What to do ▸
Render each line of the items below as one string in a JSON list, in order, leaving out blank lines.

Material ▸
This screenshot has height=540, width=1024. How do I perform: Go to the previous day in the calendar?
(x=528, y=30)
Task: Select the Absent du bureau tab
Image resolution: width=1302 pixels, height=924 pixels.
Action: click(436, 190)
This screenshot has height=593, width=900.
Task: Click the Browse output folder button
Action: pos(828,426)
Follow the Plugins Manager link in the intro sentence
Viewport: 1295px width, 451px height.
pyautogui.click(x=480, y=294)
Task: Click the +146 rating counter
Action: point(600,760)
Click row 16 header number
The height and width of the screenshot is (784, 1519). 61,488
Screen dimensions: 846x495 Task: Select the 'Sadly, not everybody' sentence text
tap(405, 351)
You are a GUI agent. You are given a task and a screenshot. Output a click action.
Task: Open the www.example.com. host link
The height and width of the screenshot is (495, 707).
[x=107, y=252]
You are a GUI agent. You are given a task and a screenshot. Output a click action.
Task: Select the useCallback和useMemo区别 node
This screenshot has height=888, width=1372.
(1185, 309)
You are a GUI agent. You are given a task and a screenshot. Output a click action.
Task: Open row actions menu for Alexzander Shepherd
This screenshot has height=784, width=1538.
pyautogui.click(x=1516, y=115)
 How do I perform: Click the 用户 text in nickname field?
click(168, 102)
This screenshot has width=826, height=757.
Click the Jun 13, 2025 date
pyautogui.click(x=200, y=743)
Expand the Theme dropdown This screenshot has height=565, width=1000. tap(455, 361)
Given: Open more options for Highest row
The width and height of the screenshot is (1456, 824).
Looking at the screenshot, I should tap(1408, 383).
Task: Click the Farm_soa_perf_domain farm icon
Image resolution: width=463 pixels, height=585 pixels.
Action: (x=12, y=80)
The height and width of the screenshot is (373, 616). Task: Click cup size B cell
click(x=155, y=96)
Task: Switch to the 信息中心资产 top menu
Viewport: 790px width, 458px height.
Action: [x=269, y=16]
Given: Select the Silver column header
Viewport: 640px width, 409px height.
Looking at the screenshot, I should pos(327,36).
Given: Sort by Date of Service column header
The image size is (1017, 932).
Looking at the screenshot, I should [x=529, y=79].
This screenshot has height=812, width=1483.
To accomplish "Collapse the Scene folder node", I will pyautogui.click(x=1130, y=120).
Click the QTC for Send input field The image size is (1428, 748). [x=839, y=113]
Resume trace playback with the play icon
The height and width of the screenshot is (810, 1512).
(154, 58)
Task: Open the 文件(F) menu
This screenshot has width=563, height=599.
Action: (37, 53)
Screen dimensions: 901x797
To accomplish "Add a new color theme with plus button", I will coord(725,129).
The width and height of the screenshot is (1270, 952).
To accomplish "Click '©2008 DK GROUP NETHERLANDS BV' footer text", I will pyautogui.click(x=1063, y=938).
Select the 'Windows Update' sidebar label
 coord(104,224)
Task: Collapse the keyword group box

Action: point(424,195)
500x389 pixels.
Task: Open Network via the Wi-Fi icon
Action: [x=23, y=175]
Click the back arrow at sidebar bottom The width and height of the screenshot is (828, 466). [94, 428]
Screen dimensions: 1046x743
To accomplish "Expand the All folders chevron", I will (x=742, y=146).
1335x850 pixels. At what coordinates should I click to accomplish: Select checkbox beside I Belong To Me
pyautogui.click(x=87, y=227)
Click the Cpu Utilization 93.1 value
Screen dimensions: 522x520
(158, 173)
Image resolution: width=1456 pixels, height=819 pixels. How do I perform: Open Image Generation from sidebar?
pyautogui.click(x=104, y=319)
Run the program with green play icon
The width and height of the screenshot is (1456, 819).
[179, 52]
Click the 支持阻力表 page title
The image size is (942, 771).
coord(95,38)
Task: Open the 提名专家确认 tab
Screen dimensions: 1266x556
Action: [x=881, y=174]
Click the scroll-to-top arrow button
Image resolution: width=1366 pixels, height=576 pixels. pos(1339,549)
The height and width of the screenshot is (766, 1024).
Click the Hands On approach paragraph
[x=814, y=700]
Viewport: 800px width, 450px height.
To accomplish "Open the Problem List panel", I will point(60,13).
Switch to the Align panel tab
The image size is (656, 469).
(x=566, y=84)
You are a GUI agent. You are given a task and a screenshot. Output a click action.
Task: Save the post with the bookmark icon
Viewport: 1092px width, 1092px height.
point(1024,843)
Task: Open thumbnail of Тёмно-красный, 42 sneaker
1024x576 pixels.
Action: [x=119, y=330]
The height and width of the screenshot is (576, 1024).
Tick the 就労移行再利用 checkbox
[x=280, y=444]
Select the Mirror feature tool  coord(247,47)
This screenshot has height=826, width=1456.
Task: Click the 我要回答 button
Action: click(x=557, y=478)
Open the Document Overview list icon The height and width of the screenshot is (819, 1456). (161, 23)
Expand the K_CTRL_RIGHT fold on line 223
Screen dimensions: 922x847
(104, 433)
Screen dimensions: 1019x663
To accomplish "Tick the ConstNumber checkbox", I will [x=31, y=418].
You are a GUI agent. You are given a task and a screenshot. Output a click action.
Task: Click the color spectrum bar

Expected answer ▸
[
  "This screenshot has height=540, width=1024. How do I perform: Go to the previous day in the calendar?",
  "(x=528, y=30)",
  "Task: Select the Absent du bureau tab",
  "Image resolution: width=1302 pixels, height=924 pixels.",
  "Action: click(436, 190)",
  "This screenshot has height=593, width=900.",
  "Task: Click the Browse output folder button",
  "Action: pos(828,426)",
  "Follow the Plugins Manager link in the intro sentence",
  "Viewport: 1295px width, 451px height.",
  "pyautogui.click(x=480, y=294)",
  "Task: Click the +146 rating counter",
  "Action: point(600,760)",
  "Click row 16 header number",
  "The height and width of the screenshot is (784, 1519). 61,488",
  "Screen dimensions: 846x495 Task: Select the 'Sadly, not everybody' sentence text",
  "tap(405, 351)",
  "You are a GUI agent. You are given a task and a screenshot. Output a click action.",
  "Task: Open the www.example.com. host link",
  "The height and width of the screenshot is (495, 707).",
  "[x=107, y=252]",
  "You are a GUI agent. You are given a task and a screenshot. Output a click action.",
  "Task: Select the useCallback和useMemo区别 node",
  "This screenshot has height=888, width=1372.",
  "(1185, 309)",
  "You are a GUI agent. You are given a task and a screenshot. Output a click action.",
  "Task: Open row actions menu for Alexzander Shepherd",
  "This screenshot has height=784, width=1538.",
  "pyautogui.click(x=1516, y=115)",
  " How do I perform: Click the 用户 text in nickname field?",
  "click(168, 102)",
  "This screenshot has width=826, height=757.",
  "Click the Jun 13, 2025 date",
  "pyautogui.click(x=200, y=743)",
  "Expand the Theme dropdown This screenshot has height=565, width=1000. tap(455, 361)",
  "Given: Open more options for Highest row",
  "The width and height of the screenshot is (1456, 824).",
  "Looking at the screenshot, I should tap(1408, 383).",
  "Task: Click the Farm_soa_perf_domain farm icon",
  "Image resolution: width=463 pixels, height=585 pixels.",
  "Action: (x=12, y=80)",
  "The height and width of the screenshot is (373, 616). Task: Click cup size B cell",
  "click(x=155, y=96)",
  "Task: Switch to the 信息中心资产 top menu",
  "Viewport: 790px width, 458px height.",
  "Action: [x=269, y=16]",
  "Given: Select the Silver column header",
  "Viewport: 640px width, 409px height.",
  "Looking at the screenshot, I should pos(327,36).",
  "Given: Sort by Date of Service column header",
  "The image size is (1017, 932).",
  "Looking at the screenshot, I should [x=529, y=79].",
  "This screenshot has height=812, width=1483.",
  "To accomplish \"Collapse the Scene folder node\", I will pyautogui.click(x=1130, y=120).",
  "Click the QTC for Send input field The image size is (1428, 748). [x=839, y=113]",
  "Resume trace playback with the play icon",
  "The height and width of the screenshot is (810, 1512).",
  "(154, 58)",
  "Task: Open the 文件(F) menu",
  "This screenshot has width=563, height=599.",
  "Action: (37, 53)",
  "Screen dimensions: 901x797",
  "To accomplish \"Add a new color theme with plus button\", I will coord(725,129).",
  "The width and height of the screenshot is (1270, 952).",
  "To accomplish \"Click '©2008 DK GROUP NETHERLANDS BV' footer text\", I will pyautogui.click(x=1063, y=938).",
  "Select the 'Windows Update' sidebar label",
  " coord(104,224)",
  "Task: Collapse the keyword group box",
  "Action: point(424,195)",
  "500x389 pixels.",
  "Task: Open Network via the Wi-Fi icon",
  "Action: [x=23, y=175]",
  "Click the back arrow at sidebar bottom The width and height of the screenshot is (828, 466). [94, 428]",
  "Screen dimensions: 1046x743",
  "To accomplish \"Expand the All folders chevron\", I will (x=742, y=146).",
  "1335x850 pixels. At what coordinates should I click to accomplish: Select checkbox beside I Belong To Me",
  "pyautogui.click(x=87, y=227)",
  "Click the Cpu Utilization 93.1 value",
  "Screen dimensions: 522x520",
  "(158, 173)",
  "Image resolution: width=1456 pixels, height=819 pixels. How do I perform: Open Image Generation from sidebar?",
  "pyautogui.click(x=104, y=319)",
  "Run the program with green play icon",
  "The width and height of the screenshot is (1456, 819).",
  "[179, 52]",
  "Click the 支持阻力表 page title",
  "The image size is (942, 771).",
  "coord(95,38)",
  "Task: Open the 提名专家确认 tab",
  "Screen dimensions: 1266x556",
  "Action: [x=881, y=174]",
  "Click the scroll-to-top arrow button",
  "Image resolution: width=1366 pixels, height=576 pixels. pos(1339,549)",
  "The height and width of the screenshot is (766, 1024).",
  "Click the Hands On approach paragraph",
  "[x=814, y=700]",
  "Viewport: 800px width, 450px height.",
  "To accomplish \"Open the Problem List panel\", I will point(60,13).",
  "Switch to the Align panel tab",
  "The image size is (656, 469).",
  "(x=566, y=84)",
  "You are a GUI agent. You are given a task and a screenshot. Output a click action.",
  "Task: Save the post with the bookmark icon",
  "Viewport: 1092px width, 1092px height.",
  "point(1024,843)",
  "Task: Open thumbnail of Тёмно-красный, 42 sneaker",
  "1024x576 pixels.",
  "Action: [x=119, y=330]",
  "The height and width of the screenshot is (576, 1024).",
  "Tick the 就労移行再利用 checkbox",
  "[x=280, y=444]",
  "Select the Mirror feature tool  coord(247,47)",
  "This screenshot has height=826, width=1456.",
  "Task: Click the 我要回答 button",
  "Action: click(x=557, y=478)",
  "Open the Document Overview list icon The height and width of the screenshot is (819, 1456). (161, 23)",
  "Expand the K_CTRL_RIGHT fold on line 223",
  "Screen dimensions: 922x847",
  "(104, 433)",
  "Screen dimensions: 1019x663",
  "To accomplish \"Tick the ConstNumber checkbox\", I will [x=31, y=418].",
  "You are a GUI agent. You are given a task and a screenshot. Output a click action.",
  "Task: Click the color spectrum bar"
]